Comparing the patterns of multimorbidity identified in our study and others conducted in high income countries, with patterns identified in low-middle income countries is difficult given the different nature of disease burden and the limited availability of studies. Nonetheless a recent LCA analysis in cohorts from both low and high income countries identified three classes, two of which labelled “cardio-metabolic” and “healthy” were similar to those found in our study and others [27, 48]. However the proportion of individuals in each of the multimorbidity classes differed across regions highlighting the difficulties in comparing multimorbidity burden and patterns across different socio-economic and epidemiological settings.
Strengths
The strengths of our study include a high participation and completion rate in a moderately large community-dwelling cohort, assessed at an age where chronic disease load often begins to manifest. By using a large number of conditions (over 50% of which were defined by physical or biochemical clinical measure or validated instrument score) and including those conditions that are current and chronic (long-lasting symptoms and likely to impact on daily activities) we have captured a comprehensive range of conditions of ageing that have not been able to be included in previous studies of multimorbidity.
Limitations
Our sample was drawn from a regional urban community; however the cohort was similar on a number of key health indicators to the general Australian population. Current medication use, although available, was not included in the definition or criteria for any of the conditions so as to avoid potential misclassification errors that may arise from off-label prescribing or under-reporting. Without an objective clinical marker for arthritis (similar to other studies), we have relied on self-reported doctor diagnosis, but we used validated instrument scores to capture musculoskeletal conditions including low back pain and a wide range of gastrointestinal disorders in our definition of bowel disease, some of which have not often been included in previous studies of multimorbidity patterns [32].

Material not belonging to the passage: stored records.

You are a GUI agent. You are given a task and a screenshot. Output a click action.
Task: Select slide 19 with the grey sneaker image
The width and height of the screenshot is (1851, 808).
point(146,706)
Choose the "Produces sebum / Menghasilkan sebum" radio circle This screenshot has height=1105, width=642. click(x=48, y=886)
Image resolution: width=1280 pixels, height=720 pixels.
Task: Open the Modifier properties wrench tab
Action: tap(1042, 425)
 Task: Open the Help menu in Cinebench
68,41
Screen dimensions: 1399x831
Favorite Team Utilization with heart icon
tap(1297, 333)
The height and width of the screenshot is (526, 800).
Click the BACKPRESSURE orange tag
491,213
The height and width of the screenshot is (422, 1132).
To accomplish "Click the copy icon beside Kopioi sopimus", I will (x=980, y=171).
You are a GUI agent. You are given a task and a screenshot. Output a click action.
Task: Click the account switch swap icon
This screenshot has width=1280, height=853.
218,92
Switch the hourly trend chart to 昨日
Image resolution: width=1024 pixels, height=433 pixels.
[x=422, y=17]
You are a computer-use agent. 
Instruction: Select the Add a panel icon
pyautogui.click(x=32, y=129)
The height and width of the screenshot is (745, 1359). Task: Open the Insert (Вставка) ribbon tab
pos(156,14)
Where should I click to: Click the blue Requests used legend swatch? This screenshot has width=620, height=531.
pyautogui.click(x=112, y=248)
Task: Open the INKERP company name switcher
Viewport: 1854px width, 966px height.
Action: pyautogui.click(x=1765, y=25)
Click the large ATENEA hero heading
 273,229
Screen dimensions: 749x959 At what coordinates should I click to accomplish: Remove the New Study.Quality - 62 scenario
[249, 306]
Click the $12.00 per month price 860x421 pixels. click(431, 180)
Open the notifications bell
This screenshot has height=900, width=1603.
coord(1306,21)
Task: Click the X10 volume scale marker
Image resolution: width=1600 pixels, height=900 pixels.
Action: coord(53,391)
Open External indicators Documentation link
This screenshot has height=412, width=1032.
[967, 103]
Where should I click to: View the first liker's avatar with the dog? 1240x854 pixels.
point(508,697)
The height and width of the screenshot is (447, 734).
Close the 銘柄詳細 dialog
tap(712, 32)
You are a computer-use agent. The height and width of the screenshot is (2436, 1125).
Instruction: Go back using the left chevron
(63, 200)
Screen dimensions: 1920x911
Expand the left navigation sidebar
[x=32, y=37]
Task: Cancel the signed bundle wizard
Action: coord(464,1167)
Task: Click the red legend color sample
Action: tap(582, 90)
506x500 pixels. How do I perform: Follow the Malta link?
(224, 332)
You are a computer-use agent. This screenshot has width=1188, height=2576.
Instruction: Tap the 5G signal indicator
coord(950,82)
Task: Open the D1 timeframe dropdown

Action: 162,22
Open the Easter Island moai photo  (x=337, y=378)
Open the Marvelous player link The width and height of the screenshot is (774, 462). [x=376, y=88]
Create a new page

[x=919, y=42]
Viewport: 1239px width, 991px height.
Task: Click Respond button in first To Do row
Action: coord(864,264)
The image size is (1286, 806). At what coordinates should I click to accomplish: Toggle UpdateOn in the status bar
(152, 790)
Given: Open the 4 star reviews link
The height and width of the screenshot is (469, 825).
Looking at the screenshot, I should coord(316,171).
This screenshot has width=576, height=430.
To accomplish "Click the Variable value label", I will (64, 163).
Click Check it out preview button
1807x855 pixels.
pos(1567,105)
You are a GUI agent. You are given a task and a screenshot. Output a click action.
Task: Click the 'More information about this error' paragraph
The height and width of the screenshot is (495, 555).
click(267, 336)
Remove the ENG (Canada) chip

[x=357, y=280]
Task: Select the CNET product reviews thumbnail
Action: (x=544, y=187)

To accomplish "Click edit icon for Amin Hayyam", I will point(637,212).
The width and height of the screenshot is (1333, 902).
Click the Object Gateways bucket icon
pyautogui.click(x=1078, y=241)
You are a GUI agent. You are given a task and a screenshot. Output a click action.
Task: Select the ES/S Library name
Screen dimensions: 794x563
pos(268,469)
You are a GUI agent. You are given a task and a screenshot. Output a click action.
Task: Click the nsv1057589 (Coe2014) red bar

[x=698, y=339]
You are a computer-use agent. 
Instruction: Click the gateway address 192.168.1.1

When defining multimorbidity, “health conditions” may include diseases, risk factors or symptoms. The present analysis has included predominantly conditions that are diseases or symptoms. We therefore did not include conditions such as obesity or hypertension. While hypertension can be considered a cardiovascular condition, it was not included in this analysis because of its very strong risk factor association with stroke, heart disease, kidney disease and diabetes and is thus a somewhat redundant aspect of the cardio-metabolic profile and patterns identified. Decisions on what to include when defining multimorbidity depend on the purpose of the definition, e.g. assessing effects on perceived future risk, or effects on current function and disability, or effects on health care costs [48]. The present study aimed at examining how diseases and symptoms co-occurred and might be predicted.